Opinion
2002-11405.
Decided February 23, 2004.
In four related actions to recover damages for personal injuries, etc., Dublin Pub, Inc., a defendant in Action Nos. 1 and 4, appeals from so much of an order of the Supreme Court, Nassau County (Franco, J.), dated November 13, 2002, as denied its motion for summary judgment dismissing the complaints in those actions and all cross claims insofar as asserted against it.
Mahoney Keane, LLP, New York, N.Y. (Cornelius A. Mahoney of counsel), for appellant.
Baron Associates, P.C., Brooklyn, N.Y. (Richard T. Hunter of counsel), for plaintiff-respondent in Action No. 1.
Doniger Engstrand, LLP, Islandia, N.Y. (D. Daniel Engstrand, Jr., and Sean Conway of counsel), for plaintiff-respondent in Action No. 4.
Montfort, Healy, McGuire, Salley, Garden City, N.Y. (Donald S. Neumann, Jr., of counsel), for defendants-respondents in Action Nos. 1 and 4.
Cheda Sheehan, Jackson Heghts, N.Y. (Robert A. Siegel of counsel), for plaintiff in Action No. 3.
Before: FRED T. SANTUCCI, J.P., ANITA R. FLORIO, ROBERT W. SCHMIDT and WILLIAM F. MASTRO, JJ.
DECISION ORDER ON MOTION
ORDERED that the order is reversed insofar as appealed from, on the law, with one bill of costs, the motion is granted, the complaints in Action Nos. 1 and 4 and all cross claims insofar as asserted against the appellant are dismissed, and those actions are severed against the remaining defendants.
The appellant, Dublin Pub, Inc., made a prima facie showing of entitlement to judgment as a matter of law in these Dram Shop actions ( see General Obligations Law § 11-101). It proffered evidence to show that Kellie Howard, an almost 20-year-old customer to whom it sold beer, was neither impaired nor intoxicated when she left its establishment, and even if she were, that her purported condition was not reasonably or practically connected with a two-car accident in which she was involved only minutes after she drove away from the appellant's premises ( see Gaige v. Kepler, 303 A.D.2d 626, 628; Basile v. Francino, 253 A.D.2d 779).
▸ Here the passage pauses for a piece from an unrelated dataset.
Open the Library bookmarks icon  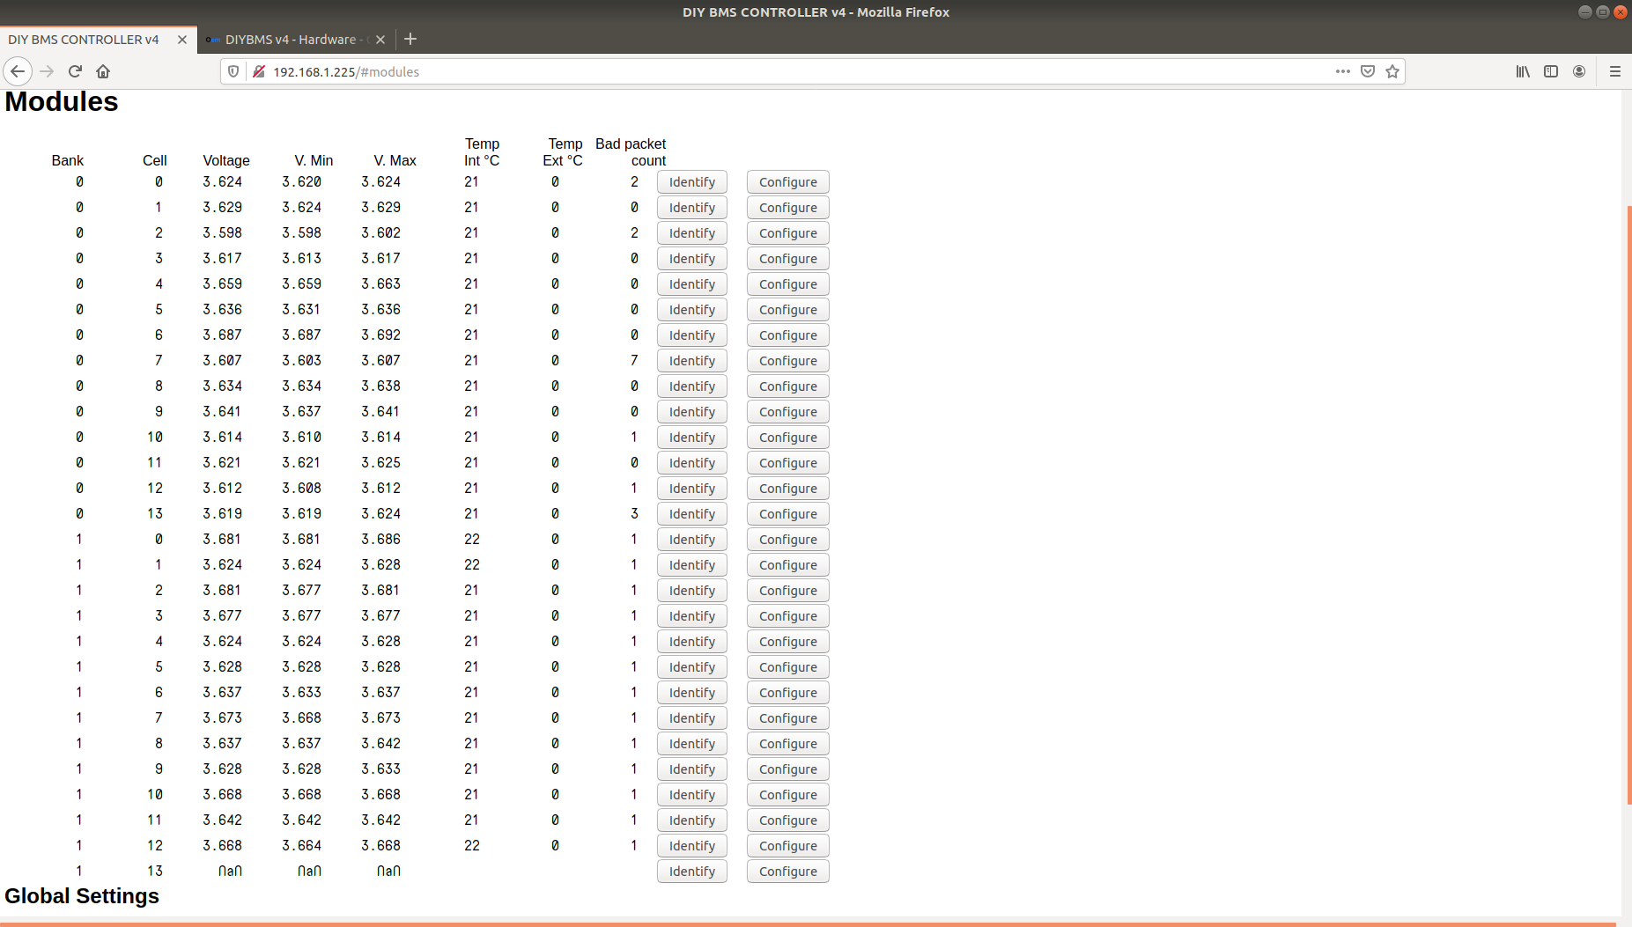1522,71
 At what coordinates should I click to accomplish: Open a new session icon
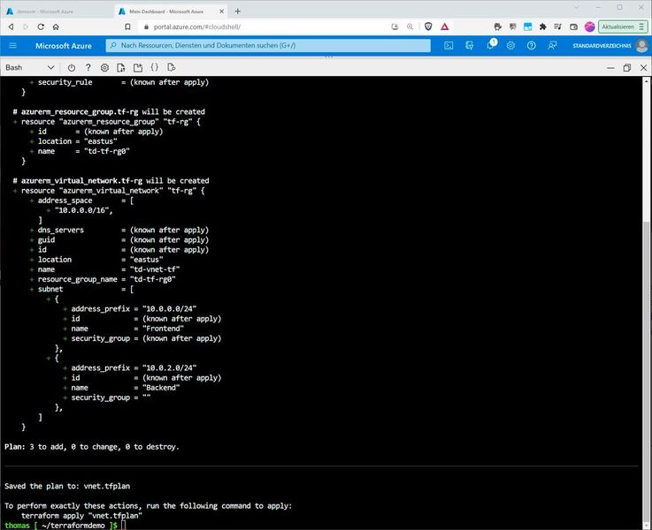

In opposition to the appellant's motion, the respondents failed to raise a triable issue of fact connecting Howard's alleged impairment to the intersection accident in which a police officer at the scene who observed the other vehicle before the accident estimated its speed to have been 100 mph ( Gaige v. Kepler, supra; Basile v. Francino, supra).
SANTUCCI, J.P., FLORIO, SCHMIDT and MASTRO, JJ., concur.